» Problem requirements: Report all lines below with the word "agent".

» Materials provided:
☆ ☆ ☆ ☆

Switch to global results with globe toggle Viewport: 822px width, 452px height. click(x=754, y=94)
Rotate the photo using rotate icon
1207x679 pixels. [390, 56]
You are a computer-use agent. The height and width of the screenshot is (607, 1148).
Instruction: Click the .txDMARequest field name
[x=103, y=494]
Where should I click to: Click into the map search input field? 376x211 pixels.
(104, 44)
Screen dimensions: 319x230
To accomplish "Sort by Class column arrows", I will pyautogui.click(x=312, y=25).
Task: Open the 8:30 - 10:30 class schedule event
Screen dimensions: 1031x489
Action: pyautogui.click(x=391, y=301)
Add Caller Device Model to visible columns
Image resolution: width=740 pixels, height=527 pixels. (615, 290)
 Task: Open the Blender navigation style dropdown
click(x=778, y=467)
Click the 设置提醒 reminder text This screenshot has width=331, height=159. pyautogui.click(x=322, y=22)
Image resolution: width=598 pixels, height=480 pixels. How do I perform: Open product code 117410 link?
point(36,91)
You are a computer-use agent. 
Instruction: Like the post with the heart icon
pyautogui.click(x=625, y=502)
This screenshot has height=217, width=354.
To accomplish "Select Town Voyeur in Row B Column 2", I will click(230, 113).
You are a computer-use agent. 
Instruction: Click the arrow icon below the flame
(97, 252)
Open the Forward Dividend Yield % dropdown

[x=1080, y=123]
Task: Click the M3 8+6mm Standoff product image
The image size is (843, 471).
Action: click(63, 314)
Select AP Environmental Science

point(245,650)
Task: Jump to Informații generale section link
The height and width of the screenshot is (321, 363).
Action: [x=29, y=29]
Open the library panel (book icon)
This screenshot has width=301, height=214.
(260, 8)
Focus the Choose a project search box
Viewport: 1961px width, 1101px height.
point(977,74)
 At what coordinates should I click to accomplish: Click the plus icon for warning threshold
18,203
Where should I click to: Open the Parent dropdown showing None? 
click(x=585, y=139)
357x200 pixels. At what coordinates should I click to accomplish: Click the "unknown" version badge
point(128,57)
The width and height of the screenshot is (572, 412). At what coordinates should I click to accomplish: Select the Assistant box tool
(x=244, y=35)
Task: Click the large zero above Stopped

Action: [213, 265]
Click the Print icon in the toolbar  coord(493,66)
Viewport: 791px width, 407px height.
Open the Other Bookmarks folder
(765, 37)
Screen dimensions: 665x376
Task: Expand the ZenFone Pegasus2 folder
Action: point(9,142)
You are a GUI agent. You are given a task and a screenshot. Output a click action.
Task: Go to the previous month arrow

☆ ☆ ☆ ☆

» Exercise output:
You are a computer-use agent. The height and width of the screenshot is (607, 1148).
You are a computer-use agent. 
You are a computer-use agent. 
You are a GUI agent. You are given a task and a screenshot. Output a click action.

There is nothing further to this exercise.